How audiobooks are reviving the rhythm of storytelling
- Dominika Fleszar
- May 29
- 4 min read
Updated: May 31
What if reading was never meant to be silent?

Finding a quiet corner and getting lost in the pages of your favourite novel for hours together, is a common understanding of the art of reading. We tend to think of reading as a silent, solitary act––a luxury of sorts, a sign of a good upbringing that gives us the time to sit down with a book and truly consume it.
Is it, though?
Cultural shifts: from oral traditions to the silent reader

If you Google "is listening to audiobooks lazy?", you'll find out that countless other people ask themselves the same question. Human history suggests reading as speaking. Most scholars even believe that in ancient Greece and Rome, reading aloud was the norm. Manuscripts were often written in scriptio continua, a continuous stream of text without punctuation or spacing. Decoding meaning from such dense prose required vocalisation. You sounded the text out, tasting its rhythms and cadences.
Even solitary readers read out loud. Saint Augustine, in his Confessions, recounts his amazement at seeing Ambrose, his mentor, reading silently. The moment was so strange, so contrary to expectation: "(w)hatever his motive was in so doing, it was doubtless, in such a man, a good one", he says.
Some theorists, like psychologist Julian Jaynes, have gone further, suggesting that the dominance of inner, silent thought is itself a relatively recent development. In The Origin of Consciousness in the Breakdown of the Bicameral Mind, Jaynes argued that ancient humans may not have experienced consciousness as we do today. Instead, they “heard” commands from one hemisphere of the brain, often interpreted as the voices of gods. In that sense, the idea of being guided by external voices—whether divine or narrative—has deep evolutionary and psychological roots.
The commercialisation of the written word

It wasn’t until the late Middle Ages and the Renaissance that silent reading began to overtake the spoken kind. The invention of the printing press, the standardisation of texts, and growing literacy made reading quieter, more private, more internal. By the 19th century, reading silently to oneself had become the literary gold standard, especially with the emergence of the 'novel' as the dominant literary form.
Paperbacks have been a dominant medium for reading for decades. Today, however, the audiobooks are beginning to take over. From kindles to phablets, readers have become more tech-savvy and how!
In an age of digitalisation–where climate change persists and deforestation plays 'infrastructural protocol'––enters the audiobook, gently taking some pressure off the environment.
The intensity of aural narratives

Often derided as a lazy substitute for “real reading,” audiobooks have quietly (or not so quietly) reclaimed a space that was once entirely vocal. I’ve been thinking about this as I near the end of a 28-hour audiobook of The Terror by Dan Simmons. It's a long, sprawling, bone-chilling novel—but it's Tom Sellwood’s narration that makes it truly unforgettable. His rendering of the various voices, regional accents, and restrained desperation brings the story unnervingly close. The claustrophobia of the ship, the slow unravelling of the men, the encroaching horror, all feel more human when heard aloud.
As I talk to more people, I realise that this feeling is mutual. A significant number of people prefer audio narrations over silent reading. "I enjoy watching horror movies and wish to retrieve the same thrill through the written word. But, what I've realised is– stories that contain elements of thrill, mystery, excitement, and horror are better when heard than read," says Shama Nimkar, an avid audiobook consumer of horror.

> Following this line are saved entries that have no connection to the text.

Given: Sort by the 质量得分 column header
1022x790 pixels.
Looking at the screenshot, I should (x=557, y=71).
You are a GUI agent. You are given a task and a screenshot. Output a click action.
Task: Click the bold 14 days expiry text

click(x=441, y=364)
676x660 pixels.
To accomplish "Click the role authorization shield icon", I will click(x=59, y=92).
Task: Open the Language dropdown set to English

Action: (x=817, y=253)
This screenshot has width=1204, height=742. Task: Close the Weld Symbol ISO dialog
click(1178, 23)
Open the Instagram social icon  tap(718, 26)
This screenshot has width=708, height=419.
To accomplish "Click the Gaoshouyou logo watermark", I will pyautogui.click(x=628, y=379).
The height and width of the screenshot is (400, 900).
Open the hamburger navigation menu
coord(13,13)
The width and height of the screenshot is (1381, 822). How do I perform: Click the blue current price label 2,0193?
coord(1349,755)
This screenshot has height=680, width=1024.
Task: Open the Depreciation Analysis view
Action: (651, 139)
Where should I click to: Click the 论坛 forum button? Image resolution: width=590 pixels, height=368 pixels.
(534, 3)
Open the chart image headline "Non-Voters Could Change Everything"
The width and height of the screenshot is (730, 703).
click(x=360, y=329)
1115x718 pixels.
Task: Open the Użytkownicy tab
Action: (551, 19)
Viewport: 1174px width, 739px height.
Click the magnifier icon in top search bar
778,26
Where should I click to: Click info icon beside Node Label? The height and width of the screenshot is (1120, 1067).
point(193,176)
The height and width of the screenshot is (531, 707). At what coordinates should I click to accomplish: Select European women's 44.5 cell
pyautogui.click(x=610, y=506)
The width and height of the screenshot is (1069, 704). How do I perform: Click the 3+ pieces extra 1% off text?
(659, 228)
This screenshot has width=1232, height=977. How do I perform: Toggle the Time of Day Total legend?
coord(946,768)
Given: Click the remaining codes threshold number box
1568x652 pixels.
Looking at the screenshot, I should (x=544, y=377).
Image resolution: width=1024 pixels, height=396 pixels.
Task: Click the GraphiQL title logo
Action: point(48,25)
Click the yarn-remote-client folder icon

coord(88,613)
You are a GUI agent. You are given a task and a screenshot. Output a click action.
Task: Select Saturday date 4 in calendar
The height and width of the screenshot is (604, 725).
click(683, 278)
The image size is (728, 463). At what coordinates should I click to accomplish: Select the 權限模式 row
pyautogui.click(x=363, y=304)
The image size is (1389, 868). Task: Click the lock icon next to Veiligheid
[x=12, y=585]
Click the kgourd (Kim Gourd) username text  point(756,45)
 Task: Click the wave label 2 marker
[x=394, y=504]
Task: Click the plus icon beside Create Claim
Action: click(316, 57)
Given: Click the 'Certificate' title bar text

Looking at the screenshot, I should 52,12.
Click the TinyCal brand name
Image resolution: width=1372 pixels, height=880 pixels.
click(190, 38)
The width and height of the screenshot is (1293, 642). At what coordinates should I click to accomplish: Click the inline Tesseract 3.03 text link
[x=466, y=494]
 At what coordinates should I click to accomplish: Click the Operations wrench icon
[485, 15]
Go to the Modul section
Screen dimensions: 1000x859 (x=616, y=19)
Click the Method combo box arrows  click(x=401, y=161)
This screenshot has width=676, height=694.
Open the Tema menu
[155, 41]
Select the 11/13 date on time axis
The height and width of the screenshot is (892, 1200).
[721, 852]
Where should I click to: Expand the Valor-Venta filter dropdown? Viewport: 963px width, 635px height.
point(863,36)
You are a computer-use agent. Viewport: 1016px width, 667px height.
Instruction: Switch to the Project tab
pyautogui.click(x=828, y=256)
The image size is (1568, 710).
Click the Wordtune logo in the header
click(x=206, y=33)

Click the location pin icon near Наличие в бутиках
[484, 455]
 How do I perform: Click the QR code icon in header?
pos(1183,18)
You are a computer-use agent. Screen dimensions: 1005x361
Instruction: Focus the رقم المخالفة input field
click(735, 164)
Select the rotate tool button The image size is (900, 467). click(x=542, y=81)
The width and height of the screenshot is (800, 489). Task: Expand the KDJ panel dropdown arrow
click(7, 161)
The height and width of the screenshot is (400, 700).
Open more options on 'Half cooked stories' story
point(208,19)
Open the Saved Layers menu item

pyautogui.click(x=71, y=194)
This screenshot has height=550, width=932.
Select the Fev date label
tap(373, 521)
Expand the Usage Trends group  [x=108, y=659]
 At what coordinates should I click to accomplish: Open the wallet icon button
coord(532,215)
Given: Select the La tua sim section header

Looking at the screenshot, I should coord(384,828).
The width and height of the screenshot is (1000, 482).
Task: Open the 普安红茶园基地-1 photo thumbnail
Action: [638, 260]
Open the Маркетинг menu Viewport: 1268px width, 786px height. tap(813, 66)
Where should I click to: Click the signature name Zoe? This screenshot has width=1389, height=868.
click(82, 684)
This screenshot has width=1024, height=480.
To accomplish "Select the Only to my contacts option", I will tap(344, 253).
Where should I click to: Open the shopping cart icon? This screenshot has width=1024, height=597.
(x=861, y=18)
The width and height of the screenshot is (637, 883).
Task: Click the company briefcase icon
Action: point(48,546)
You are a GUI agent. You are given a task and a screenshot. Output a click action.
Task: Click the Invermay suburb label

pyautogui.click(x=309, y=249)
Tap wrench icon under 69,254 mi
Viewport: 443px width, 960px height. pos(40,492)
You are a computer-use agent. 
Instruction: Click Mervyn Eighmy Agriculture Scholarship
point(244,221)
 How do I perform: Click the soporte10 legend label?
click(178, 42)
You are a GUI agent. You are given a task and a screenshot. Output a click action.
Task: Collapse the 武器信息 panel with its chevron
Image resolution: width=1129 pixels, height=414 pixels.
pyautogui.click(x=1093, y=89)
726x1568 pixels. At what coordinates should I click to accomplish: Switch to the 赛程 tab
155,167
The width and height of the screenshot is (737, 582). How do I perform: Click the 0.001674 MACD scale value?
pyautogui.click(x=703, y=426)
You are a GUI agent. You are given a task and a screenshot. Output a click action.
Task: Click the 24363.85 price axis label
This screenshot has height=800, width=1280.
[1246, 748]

Diving into the psychology of voice
This may sound speculative (and it is), but the popularity of audiobooks could reflect something deep within us, rather than just unwillingness to focus in silence: a comfort in surrendering to a voice, in hearing rather than internally generating language. When we listen to stories, especially when they’re emotionally rich and vocally expressive, we may be tapping into a much older mode of awareness—one where voice was authority, and the self was partly constructed by what was spoken to us.
There’s a real intimacy in being read to.

History's storyteller
There’s another layer to this return to voice—one that’s often overlooked. Long before literature was printed, and even before formal theatre emerged, storytelling was an oral tradition often carried by women. In many early societies in which the rates of literacy were incredibly low, the storyteller––frequently a matriarchal figure who held a near-sacred role. She was the keeper of memory, the transmitter of wisdom, the emotional interpreter of her community’s myths and lived truths. These stories weren’t simply told; they were performed, shaped by voice, gesture, and mood.
These oral traditions were not only communal. They were gendered, often anchored in women’s voices and rhythms, even as patriarchal structures later co-opted them into male-dominated institutions like classical theatre and academia.
In that sense, audiobooks are doing more than just reviving an old form—they’re reclaiming it. They validate the power of voice as a carrier of meaning and feeling. And in a world where assertiveness and confidence are still judged differently depending on who’s speaking, returning to vocal storytelling carries a quiet feminist resonance too.
Far from being a threat to the written word, audiobooks may be helping us remember what reading used to be—and why we ever fell in love with it in the first place.